By meditation on the Glorious Mysteries of the Rosary we will now enter into a celestial field, in which we will proceed to gather its divine fruits: faith, hope, charity, union with God, and perseverance.
The Saviour is taken from the cross and laid in the grave. A large stone, upon which authority, restless and uneasy, attaches its seal, covers His mortal remains. All is there - doctrine, law, institutions, promises, examples, benefits, miracles. All is lost, without any hope of being recovered, if corruption shall convict of falsehood the Man who proclaimed Himself the herald of truth, the truth itself; and the apostle has well said: "Our faith is vain."
But at an hour long foreseen and long foretold the rocks tremble, the grave opens, Christ rises again from the dead. Doctrine, law, institutions, promises, miracles, benefits, all rise again with Him! Our faith is true.
The resurrection of our Saviour is, then, pre-eminently the mystery of faith. It roots in the human soul that divine virtue which supports the whole edifice of the supernatural virtues.
Faith is a divine virtue, for it has for its object truths which our weak reason never could discover - truths which God conceals in the depths of His divine essence, and which no created nature could know if He had not revealed them. These truths are the eternal food of angels, and hence it may well be said, By faith we eat the bread of angels.
Faith is a divine virtue, for it has for its motive the infallible knowledge and supreme veracity of God who speaks, and who, by His word, protects the human mind against all error.
Faith is a divine virtue, for it does not rise spontaneously on the shallow shores of our intellectual nature. It is God that places its germs in our souls; it is God that watches over it and quickens its marvellous increase. To no purpose would the logic of facts and the power of reasoning press us to accept the truths of faith; convinced of the necessity of giving our assent to these truths, we are not, for that reason merely, true believers yet, except God gives us the gift of faith.
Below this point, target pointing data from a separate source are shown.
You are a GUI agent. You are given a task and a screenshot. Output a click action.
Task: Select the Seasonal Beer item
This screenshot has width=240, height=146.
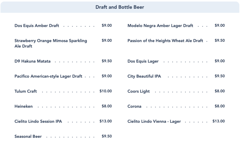(28, 136)
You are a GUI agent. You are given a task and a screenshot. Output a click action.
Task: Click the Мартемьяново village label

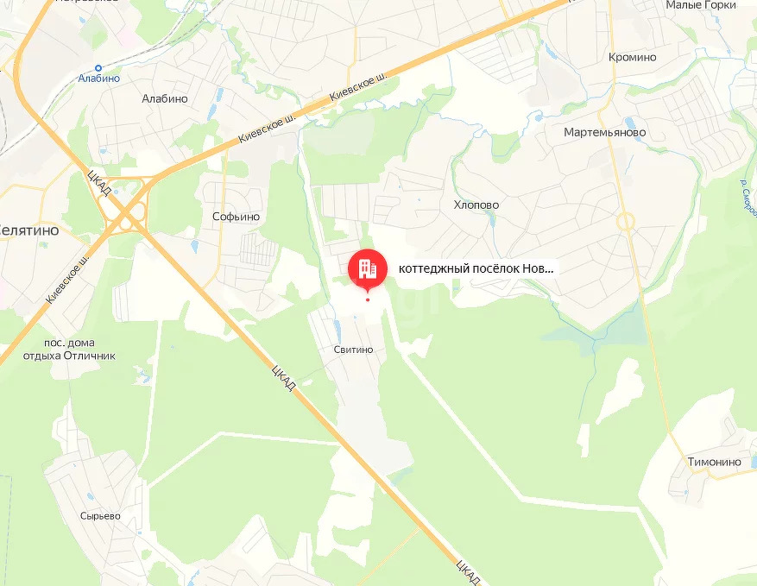[x=604, y=132]
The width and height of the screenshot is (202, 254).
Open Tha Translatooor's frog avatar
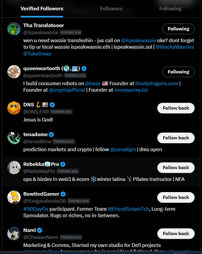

The divine virtue faith supports our hope as the foundation of a glorious edifice; faith shows us the supreme good to which our hearts ought sovereignly to attach themselves. It is the primary virtue; the virtue which necessarily takes the lead of all natural virtues, for "without faith it is impossible to please God." (Hebrews 11)
But let us not deceive ourselves: the faith by which we please God, the faith upon which the Christian virtues are firmly founded, the faith which is to conduct us to the summit of the spiritual life, is not a cowardly faith which is disconcerted at the least contradiction; it is not a languishing faith which truths poorly learned and soon forgotten scarcely maintain; it is not a drowsy faith which allows the prejudices and maxims of the world to prevail in our lives; it is not a dumb faith, or a faith without life-giving heat, afraid of asserting or of expanding itself.
The faith which pleases God is a firm faith, which the tempests of incredulity cannot shake, which the poison of doubt cannot penetrate. It is the faith of those Christians of whom Saint Paul speaks: "If so you continue grounded and fixed in the faith." (Colossians 1:23) The faith which pleases God is a lively faith, which always desires to be enlightened and instructed, and which drinks in the sacred waters of truth, crying out: Still more! still more! The faith which pleases God is a sovereign faith, which regulates our every-day life and conforms it to the laws of the Gospel, the maxims of heaven, and the rules of perfection. The faith which pleases God is a generous faith, which asserts itself boldly, which undertakes valiant crusades against indifference, doubt, and incredulity, in public and in private, and, in the absence of eloquent discourses, strives to bring wandering and uncertain souls back again by prayer to the sweet yoke of Jesus Christ.
If such is our faith, we may rejoice in it. We are the Christians of whom Saint Paul spoke: "My just man liveth by faith." Let us rejoice indeed, yet let us not rest at that, but rather say in the words of the Gospel: "Lord, do thou increase my faith." (Luke 17)
- text taken from Fruits of the Rosary, by Father Jacques-Marie Louis Monsabre, O.P.